Я спускаюсь на первый этаж.

— Иду делать уроки!

— Хорошо! — отзывается мама из своей комнаты.

Беру в охапку свой мемограф, пригоршню кристалликов, ухожу в сад и там прячу все добро в укромном месте. В дупле одного очень старого дерева, название которого по своей нелюбознательности так и не удосужился выяснить. Совершенно определенно это не дуб и не береза — вот и все, что я о нем знаю, день за днем беззастенчиво эксплуатируя его достоинства.

И я отправляюсь гулять.

Иду между деревьями, по усыпанной палыми листьями упругой земле, на слабый, едва различимый шум воды. Безымянная речка в черте поселка давно упрятана в позеленевший от времени каменный желоб. Но мутная вода все равно пахнет лесом, тьмой и дикостью. Я стою на горбатом мостике над несущимся бурым потоком, слушаю его голос, и сквозь прижмуренные веки он представляется мне спиной гигантского змея, который ползет по своим чудовищным делам и, по счастью, не обращает на меня внимания. По ту сторону мостика начинается собственно поселок Чендешфалу. Дома прячутся среди деревьев; то тут, то там выглядывает кусочек стены, лоскуток крыши, палисадничек, пробегает озабоченная незнакомая собака, предупредительно вильнув хвостом, и совсем уж редко можно встретить кого-нибудь из жителей поселка во плоти.
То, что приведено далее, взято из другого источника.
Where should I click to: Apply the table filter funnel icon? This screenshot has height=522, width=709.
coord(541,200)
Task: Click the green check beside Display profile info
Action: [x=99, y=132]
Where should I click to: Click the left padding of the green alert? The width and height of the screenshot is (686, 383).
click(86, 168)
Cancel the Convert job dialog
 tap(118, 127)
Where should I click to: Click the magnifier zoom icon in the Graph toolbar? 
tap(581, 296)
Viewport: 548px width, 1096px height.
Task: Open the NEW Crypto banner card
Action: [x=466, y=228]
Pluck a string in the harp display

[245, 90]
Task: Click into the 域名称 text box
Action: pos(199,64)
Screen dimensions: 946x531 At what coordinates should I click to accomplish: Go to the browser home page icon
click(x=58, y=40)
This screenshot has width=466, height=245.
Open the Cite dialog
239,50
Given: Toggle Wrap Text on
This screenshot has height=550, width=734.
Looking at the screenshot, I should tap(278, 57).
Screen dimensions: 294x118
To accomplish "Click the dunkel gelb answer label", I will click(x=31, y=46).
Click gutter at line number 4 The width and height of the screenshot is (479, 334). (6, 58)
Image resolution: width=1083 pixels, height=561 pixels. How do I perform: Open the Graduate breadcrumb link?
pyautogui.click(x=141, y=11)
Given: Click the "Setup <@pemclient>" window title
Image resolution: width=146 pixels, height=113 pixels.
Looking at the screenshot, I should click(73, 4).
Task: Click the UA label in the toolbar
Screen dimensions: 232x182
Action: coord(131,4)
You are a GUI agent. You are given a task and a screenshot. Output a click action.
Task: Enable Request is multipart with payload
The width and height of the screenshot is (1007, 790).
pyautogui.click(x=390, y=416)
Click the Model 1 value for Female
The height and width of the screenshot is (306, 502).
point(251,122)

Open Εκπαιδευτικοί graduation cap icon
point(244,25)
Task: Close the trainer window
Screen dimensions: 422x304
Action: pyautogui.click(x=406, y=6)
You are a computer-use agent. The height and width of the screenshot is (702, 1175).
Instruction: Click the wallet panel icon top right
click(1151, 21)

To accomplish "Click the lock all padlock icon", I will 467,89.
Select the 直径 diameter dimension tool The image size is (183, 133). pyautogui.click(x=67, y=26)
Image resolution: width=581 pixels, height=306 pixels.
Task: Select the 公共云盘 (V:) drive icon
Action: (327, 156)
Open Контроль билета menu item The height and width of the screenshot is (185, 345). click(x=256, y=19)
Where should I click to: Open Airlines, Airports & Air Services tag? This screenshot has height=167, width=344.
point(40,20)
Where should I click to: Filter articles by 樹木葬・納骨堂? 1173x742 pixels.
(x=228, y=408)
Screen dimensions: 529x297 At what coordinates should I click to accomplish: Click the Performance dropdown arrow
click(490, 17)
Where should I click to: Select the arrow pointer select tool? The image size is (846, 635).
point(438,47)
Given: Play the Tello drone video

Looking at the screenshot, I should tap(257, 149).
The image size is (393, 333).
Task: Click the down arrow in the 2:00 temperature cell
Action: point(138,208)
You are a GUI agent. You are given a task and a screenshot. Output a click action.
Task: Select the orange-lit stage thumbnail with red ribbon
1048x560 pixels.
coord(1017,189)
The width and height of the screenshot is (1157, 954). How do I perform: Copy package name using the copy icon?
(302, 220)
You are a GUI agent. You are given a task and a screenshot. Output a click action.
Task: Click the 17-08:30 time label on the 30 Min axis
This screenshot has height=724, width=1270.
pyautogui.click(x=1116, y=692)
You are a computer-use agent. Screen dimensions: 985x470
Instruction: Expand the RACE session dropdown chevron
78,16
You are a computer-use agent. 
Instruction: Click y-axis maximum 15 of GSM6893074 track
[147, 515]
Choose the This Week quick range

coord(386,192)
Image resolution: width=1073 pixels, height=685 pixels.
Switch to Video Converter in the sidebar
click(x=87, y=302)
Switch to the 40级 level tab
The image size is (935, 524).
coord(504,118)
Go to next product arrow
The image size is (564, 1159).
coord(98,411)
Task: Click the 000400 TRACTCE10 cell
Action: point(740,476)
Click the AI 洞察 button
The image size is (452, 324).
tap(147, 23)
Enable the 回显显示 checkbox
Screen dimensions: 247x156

Наверное, здесь все такие же отшельники и нелюдимы, как и мама. И ни у кого нет детей. Простому человеку четырнадцати лет от роду не с кем словом перемолвиться… А когда-то, еще на моей памяти, поселок был как поселок, и людей было полно, и раскланивались, когда мама вела меня за руку по этой самой тропинке, и приглашали в гости, и мы заходили!.. и детей хватало — с кем-то же я качался на тех качелях, и носился по той площадке, и бултыхался в той заводи!.. Куда все подевались? Что с ними случилось? Повальная эпидемия анахоретства?.. Не напевая, а скорее нервно бубня под нос кантилену Эйслинга, пересекаю поселок. Ишь, затаились! А сами, небось, подглядывают из-за прикрытых ставен, из-под приспущенных шторок, кто это в такую пору, средь бела дня, тащится через их земли, с какой такой целью, и не замышляет ли чего дурного против них… Инстинктивно держусь поближе к деревьям, чтобы в случае чего укрыться за стволами…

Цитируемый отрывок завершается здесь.